Di Purbaratu benih tanaman ini lalu diserahkan
ke orang tua H. Maksum yaitu H. Aripin seorang pengusaha tenun kain sarung
untuk segera ditanamkan di sawah milik orang tuanya tersebut. Sekedar untuk
memudahkan menyebut tanaman ini, mereka lalu sepakat untuk memberi nama
“MENDONG” yaitu singkatan dari dimemen (disayang) bari digandong (dipangku)
sesuai dengan perlakuan Juragan Oneng dan H. Maksum saat membawa tanaman ini dari
Pulau Sumbawa ke Pulau Jawa.
Beruntung, Mendong berada ditangan orang yang
tepat yaitu seorang ahli tenun, oleh H. Aripin mendong kemudian dirancang dan
diciptakan menjadi anyaman tikar / alas duduk hingga ciptaannya tersebut
bertahan sampai sekarang.
Seiring dengan perkembangan waktu, tikar
mendongpun mengalami beberapa kali perubahan baik bentuk maupun coraknya.
Semula tikar mendong buatan H. Aripin diciptakan hanya pada fungsinya sebagai
alas duduk tanpa corak atau polos, kemudian oleh perajin mendong dari Purbaratu
yang lain yaitu Bapak Damirin dimodifikasi dengan teknik pencelupan warna
sehingga terciptalah tikar mendong yang lebih indah dan artistik.
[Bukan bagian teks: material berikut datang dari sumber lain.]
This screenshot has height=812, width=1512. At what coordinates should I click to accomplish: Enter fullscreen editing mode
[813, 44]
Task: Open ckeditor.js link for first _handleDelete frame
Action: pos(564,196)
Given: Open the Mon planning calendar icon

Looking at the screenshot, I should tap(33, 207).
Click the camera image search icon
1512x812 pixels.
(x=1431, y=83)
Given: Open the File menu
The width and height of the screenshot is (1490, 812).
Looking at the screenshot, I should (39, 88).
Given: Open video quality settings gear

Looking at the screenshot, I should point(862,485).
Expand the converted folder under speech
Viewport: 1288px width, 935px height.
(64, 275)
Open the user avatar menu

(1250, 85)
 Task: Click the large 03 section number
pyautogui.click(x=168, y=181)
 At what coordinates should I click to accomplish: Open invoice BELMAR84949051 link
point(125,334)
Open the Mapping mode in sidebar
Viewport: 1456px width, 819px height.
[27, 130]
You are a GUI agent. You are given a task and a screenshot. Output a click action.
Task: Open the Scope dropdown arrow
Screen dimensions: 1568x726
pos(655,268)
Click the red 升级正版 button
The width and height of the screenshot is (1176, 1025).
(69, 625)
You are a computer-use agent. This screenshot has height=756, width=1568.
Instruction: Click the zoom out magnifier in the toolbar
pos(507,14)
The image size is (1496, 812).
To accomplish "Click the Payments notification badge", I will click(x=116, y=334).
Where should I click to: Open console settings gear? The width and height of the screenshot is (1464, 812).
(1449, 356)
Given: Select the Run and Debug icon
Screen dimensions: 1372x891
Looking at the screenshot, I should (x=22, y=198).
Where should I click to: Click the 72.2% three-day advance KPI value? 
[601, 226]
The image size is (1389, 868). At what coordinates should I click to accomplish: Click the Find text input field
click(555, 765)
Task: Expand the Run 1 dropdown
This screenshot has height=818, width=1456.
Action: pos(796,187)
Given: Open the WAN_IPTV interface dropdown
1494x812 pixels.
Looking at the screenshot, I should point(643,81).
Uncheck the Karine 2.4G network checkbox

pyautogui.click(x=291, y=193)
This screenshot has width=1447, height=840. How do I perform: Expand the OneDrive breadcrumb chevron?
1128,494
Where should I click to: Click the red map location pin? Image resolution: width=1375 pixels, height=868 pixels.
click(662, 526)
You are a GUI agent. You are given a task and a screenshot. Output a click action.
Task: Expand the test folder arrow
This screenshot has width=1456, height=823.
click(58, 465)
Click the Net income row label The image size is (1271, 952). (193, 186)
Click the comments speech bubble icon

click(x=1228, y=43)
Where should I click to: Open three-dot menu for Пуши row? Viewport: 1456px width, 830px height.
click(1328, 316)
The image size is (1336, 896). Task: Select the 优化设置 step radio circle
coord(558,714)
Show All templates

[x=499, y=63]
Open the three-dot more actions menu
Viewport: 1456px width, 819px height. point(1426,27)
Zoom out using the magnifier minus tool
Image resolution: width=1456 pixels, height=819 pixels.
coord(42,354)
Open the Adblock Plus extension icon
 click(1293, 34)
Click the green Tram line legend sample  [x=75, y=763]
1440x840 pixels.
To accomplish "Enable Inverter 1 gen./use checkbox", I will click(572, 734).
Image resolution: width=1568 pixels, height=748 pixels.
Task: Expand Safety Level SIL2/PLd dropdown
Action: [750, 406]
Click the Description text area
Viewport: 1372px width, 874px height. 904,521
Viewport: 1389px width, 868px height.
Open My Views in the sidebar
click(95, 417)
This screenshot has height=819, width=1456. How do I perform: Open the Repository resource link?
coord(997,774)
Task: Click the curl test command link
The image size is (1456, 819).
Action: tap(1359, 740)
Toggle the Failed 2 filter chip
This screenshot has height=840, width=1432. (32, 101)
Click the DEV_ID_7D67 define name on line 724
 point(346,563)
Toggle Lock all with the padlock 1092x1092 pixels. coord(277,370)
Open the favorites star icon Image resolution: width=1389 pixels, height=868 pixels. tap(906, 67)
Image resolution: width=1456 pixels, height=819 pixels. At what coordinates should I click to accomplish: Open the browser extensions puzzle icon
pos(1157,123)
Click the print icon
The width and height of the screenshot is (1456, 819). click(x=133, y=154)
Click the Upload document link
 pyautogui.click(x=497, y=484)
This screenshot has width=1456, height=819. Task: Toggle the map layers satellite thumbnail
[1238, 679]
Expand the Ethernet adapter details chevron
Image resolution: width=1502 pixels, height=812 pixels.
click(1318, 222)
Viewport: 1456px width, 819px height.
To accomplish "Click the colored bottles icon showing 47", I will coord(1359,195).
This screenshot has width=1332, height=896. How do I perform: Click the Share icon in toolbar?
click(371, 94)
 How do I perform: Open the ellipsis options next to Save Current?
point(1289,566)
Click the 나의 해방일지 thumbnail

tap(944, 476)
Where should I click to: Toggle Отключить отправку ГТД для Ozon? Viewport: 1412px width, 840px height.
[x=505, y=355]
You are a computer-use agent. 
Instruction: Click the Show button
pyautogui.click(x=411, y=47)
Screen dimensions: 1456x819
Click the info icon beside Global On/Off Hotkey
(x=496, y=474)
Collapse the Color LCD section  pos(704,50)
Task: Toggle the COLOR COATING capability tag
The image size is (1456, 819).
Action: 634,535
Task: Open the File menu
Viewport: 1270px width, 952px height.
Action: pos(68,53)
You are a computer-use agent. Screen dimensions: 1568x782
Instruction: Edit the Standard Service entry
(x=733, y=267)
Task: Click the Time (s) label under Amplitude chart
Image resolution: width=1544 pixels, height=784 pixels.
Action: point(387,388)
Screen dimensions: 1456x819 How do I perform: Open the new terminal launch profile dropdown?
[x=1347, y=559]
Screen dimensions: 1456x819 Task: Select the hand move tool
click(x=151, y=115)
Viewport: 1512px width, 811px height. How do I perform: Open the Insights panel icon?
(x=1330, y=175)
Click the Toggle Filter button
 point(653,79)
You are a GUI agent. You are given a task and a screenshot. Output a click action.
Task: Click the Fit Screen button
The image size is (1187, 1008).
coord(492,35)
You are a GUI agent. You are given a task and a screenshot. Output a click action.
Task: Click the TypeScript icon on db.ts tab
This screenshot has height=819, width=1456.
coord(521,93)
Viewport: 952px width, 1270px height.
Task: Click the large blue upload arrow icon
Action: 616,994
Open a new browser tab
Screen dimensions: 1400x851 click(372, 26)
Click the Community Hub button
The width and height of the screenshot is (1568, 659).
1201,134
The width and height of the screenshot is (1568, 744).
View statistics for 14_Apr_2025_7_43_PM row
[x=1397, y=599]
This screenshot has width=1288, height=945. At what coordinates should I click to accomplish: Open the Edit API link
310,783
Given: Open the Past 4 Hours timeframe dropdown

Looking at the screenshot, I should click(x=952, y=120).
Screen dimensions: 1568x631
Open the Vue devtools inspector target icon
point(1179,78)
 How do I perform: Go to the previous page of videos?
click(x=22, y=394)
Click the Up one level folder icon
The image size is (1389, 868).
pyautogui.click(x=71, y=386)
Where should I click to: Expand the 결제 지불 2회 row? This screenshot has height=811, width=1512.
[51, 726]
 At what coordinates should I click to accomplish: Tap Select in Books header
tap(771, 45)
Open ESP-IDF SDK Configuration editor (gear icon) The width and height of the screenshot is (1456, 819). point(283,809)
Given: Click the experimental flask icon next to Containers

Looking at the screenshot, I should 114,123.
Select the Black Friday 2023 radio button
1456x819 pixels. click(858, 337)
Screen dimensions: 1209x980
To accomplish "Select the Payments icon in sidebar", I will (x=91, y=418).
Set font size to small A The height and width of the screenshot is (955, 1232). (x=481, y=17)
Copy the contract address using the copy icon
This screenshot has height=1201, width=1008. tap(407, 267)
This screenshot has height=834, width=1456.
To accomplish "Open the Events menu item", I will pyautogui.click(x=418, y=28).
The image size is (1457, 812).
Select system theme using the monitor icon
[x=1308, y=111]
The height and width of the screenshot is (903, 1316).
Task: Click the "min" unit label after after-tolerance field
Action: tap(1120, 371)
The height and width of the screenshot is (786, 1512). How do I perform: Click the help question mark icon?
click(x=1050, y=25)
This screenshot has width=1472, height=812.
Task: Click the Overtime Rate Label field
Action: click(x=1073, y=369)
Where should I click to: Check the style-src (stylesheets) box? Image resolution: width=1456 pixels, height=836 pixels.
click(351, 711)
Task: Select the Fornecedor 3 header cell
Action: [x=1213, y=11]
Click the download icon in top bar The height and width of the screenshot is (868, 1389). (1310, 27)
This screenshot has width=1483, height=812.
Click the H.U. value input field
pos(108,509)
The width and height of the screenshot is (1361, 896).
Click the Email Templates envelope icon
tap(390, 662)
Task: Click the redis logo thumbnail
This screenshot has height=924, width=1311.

Tikar mendong
bercorak buatan Bapak Damirin tersebut dikenal dengan tikar mendong Poleng
Damirin.
Pada tahun 1982, tikar mendong kembali
dimodifikasi bentuknya menjadi lebih praktis oleh H. Mansyur. Yang semula tikar
harus digulung jika mau disimpan, maka oleh H. Mansyur diciptakan tikar mendong
yang bisa disimpan dengan cara dilipat.
Selang 12 tahun kemudian yaitu pada tahun
1994, H. Mansyur bersama dengan H. Munir adalah salah satu perajin taplak meja
yang dibuat dari bambu asal Majalaya Bandung membuat terobosan baru pada motif
dan corak anyaman mendong hingga tercipta corak anyaman yang lebih atraktif dan
modis bahkan sempat menjadi trend. Orang mengenal corak anyaman mending ciptaan
kedua orang tersebut dengan julukan Corak Majalaya. Sekarang model dan desain
anyaman mendong sudah mengalami kemajuan yang sangat pesat dan bervariasi baik
bentuk maupun coraknya seperti yang dilakukan oleh para perajin anyaman mendong
asal kampung Gawir Manonjaya dengan membuat anyaman mendong dengan motif kain
songket.
Dari kronologis penyebaran tanaman mendong di
Pulau Jawa, tercatat pada pertengahan tahun 1970 an. Seorang pedagang keliling
asal Jogjakarta yang sering singgah di Purbaratu bernama Mas Darmo, sengaja
membawa beberapa benih mendong sebagai oleh-oleh untuk ditanam dikampung
halamannya Jogjakarta. Kemudian dari Jogjakarta inilah tanaman mendong bisa
menyebar ke seluruh pulau jawa sampai ke Jember Jawa Timur. Dari data terakhir,
sekarang justru hasil budidaya mendong Jogjakarta dan Jember inilah yang
menjadi penyuplai utama bahan baku mendong ke perajin anyaman mendong di
Tasikmalaya.
Sungguh ironis memang, jika kita menyimak
riwayat mendong. Kota Tasikmalaya yang memiliki sejarah kejayaan mendong paling
ternama tetapi sekarang jika kita perlu mendong justru harus membeli dari kota
lain. Tentunya ini menjadi bahan renungan dan PR kita bersama sebagai ahli
waris dari kerja keras para leluhur kita untuk mengembalikan masa kejayaan
Tasikmalaya sebagai Kota Mendong paling terkenal di seluruh Nusantara.